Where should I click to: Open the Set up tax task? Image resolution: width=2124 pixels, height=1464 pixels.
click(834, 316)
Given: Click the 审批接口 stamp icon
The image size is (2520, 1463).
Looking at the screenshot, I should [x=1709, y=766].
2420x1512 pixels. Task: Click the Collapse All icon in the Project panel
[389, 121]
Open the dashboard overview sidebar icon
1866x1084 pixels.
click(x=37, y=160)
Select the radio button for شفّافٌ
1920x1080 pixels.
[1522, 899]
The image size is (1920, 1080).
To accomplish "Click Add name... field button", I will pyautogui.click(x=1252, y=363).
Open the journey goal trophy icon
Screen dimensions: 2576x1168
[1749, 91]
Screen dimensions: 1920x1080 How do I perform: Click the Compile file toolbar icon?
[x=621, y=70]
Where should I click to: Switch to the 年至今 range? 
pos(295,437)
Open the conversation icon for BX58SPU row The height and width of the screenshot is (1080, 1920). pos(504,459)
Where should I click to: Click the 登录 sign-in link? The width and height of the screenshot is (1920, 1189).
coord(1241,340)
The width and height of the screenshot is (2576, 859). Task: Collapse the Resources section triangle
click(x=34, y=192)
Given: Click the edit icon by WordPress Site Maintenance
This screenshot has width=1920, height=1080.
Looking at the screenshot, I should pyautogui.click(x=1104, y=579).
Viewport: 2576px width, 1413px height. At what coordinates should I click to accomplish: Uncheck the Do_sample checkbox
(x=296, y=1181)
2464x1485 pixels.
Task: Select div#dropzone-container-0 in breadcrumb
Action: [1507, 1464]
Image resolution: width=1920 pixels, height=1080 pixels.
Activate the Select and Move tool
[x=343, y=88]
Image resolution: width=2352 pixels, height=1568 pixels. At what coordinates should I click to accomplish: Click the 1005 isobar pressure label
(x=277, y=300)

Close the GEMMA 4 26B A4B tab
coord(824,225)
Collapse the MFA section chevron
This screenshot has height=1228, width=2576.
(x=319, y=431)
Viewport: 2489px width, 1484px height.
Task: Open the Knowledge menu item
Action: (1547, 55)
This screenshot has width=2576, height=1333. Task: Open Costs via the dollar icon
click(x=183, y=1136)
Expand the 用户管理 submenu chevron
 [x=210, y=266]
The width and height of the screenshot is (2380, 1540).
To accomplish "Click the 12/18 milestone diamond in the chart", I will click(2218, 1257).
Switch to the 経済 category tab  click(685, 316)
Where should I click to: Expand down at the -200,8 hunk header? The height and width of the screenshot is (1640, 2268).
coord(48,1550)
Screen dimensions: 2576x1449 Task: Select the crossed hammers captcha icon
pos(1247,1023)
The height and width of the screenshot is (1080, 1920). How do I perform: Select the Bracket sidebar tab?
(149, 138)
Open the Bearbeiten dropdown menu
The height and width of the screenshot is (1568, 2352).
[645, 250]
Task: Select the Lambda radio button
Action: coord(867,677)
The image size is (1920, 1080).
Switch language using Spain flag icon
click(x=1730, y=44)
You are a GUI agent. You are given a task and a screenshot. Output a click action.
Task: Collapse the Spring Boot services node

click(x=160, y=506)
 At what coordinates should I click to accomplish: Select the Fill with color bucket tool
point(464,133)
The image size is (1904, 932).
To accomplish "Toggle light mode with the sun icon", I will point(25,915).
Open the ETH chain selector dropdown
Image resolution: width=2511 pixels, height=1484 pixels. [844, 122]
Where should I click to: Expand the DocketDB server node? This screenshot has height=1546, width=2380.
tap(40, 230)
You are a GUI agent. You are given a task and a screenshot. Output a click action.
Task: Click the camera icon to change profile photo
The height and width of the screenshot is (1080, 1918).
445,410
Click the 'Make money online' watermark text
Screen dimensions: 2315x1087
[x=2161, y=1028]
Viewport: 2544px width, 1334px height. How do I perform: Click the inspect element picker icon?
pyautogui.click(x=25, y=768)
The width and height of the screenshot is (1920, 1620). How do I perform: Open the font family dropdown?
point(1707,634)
------------------------
EXERCISE PROMPT → The records need to be reproduced in their entirety, word for word.

FINAL ANSWER →
Where should I click to: Open the Set up tax task? Image resolution: width=2124 pixels, height=1464 pixels.
click(834, 316)
Given: Click the 审批接口 stamp icon
The image size is (2520, 1463).
Looking at the screenshot, I should [x=1709, y=766].
2420x1512 pixels. Task: Click the Collapse All icon in the Project panel
[389, 121]
Open the dashboard overview sidebar icon
1866x1084 pixels.
click(x=37, y=160)
Select the radio button for شفّافٌ
1920x1080 pixels.
[1522, 899]
The image size is (1920, 1080).
To accomplish "Click Add name... field button", I will pyautogui.click(x=1252, y=363).
Open the journey goal trophy icon
Screen dimensions: 2576x1168
[1749, 91]
Screen dimensions: 1920x1080 How do I perform: Click the Compile file toolbar icon?
[x=621, y=70]
Where should I click to: Switch to the 年至今 range? 
pos(295,437)
Open the conversation icon for BX58SPU row The height and width of the screenshot is (1080, 1920). pos(504,459)
Where should I click to: Click the 登录 sign-in link? The width and height of the screenshot is (1920, 1189).
coord(1241,340)
The width and height of the screenshot is (2576, 859). Task: Collapse the Resources section triangle
click(x=34, y=192)
Given: Click the edit icon by WordPress Site Maintenance
This screenshot has width=1920, height=1080.
Looking at the screenshot, I should pyautogui.click(x=1104, y=579).
Viewport: 2576px width, 1413px height. At what coordinates should I click to accomplish: Uncheck the Do_sample checkbox
(x=296, y=1181)
2464x1485 pixels.
Task: Select div#dropzone-container-0 in breadcrumb
Action: [1507, 1464]
Image resolution: width=1920 pixels, height=1080 pixels.
Activate the Select and Move tool
[x=343, y=88]
Image resolution: width=2352 pixels, height=1568 pixels. At what coordinates should I click to accomplish: Click the 1005 isobar pressure label
(x=277, y=300)

Close the GEMMA 4 26B A4B tab
coord(824,225)
Collapse the MFA section chevron
This screenshot has height=1228, width=2576.
(x=319, y=431)
Viewport: 2489px width, 1484px height.
Task: Open the Knowledge menu item
Action: (1547, 55)
This screenshot has width=2576, height=1333. Task: Open Costs via the dollar icon
click(x=183, y=1136)
Expand the 用户管理 submenu chevron
 [x=210, y=266]
The width and height of the screenshot is (2380, 1540).
To accomplish "Click the 12/18 milestone diamond in the chart", I will click(2218, 1257).
Switch to the 経済 category tab  click(685, 316)
Where should I click to: Expand down at the -200,8 hunk header? The height and width of the screenshot is (1640, 2268).
coord(48,1550)
Screen dimensions: 2576x1449 Task: Select the crossed hammers captcha icon
pos(1247,1023)
The height and width of the screenshot is (1080, 1920). How do I perform: Select the Bracket sidebar tab?
(149, 138)
Open the Bearbeiten dropdown menu
The height and width of the screenshot is (1568, 2352).
[645, 250]
Task: Select the Lambda radio button
Action: coord(867,677)
The image size is (1920, 1080).
Switch language using Spain flag icon
click(x=1730, y=44)
You are a GUI agent. You are given a task and a screenshot. Output a click action.
Task: Collapse the Spring Boot services node

click(x=160, y=506)
 At what coordinates should I click to accomplish: Select the Fill with color bucket tool
point(464,133)
The image size is (1904, 932).
To accomplish "Toggle light mode with the sun icon", I will point(25,915).
Open the ETH chain selector dropdown
Image resolution: width=2511 pixels, height=1484 pixels. [844, 122]
Where should I click to: Expand the DocketDB server node? This screenshot has height=1546, width=2380.
tap(40, 230)
You are a GUI agent. You are given a task and a screenshot. Output a click action.
Task: Click the camera icon to change profile photo
The height and width of the screenshot is (1080, 1918).
445,410
Click the 'Make money online' watermark text
Screen dimensions: 2315x1087
[x=2161, y=1028]
Viewport: 2544px width, 1334px height. How do I perform: Click the inspect element picker icon?
pyautogui.click(x=25, y=768)
The width and height of the screenshot is (1920, 1620). How do I perform: Open the font family dropdown?
point(1707,634)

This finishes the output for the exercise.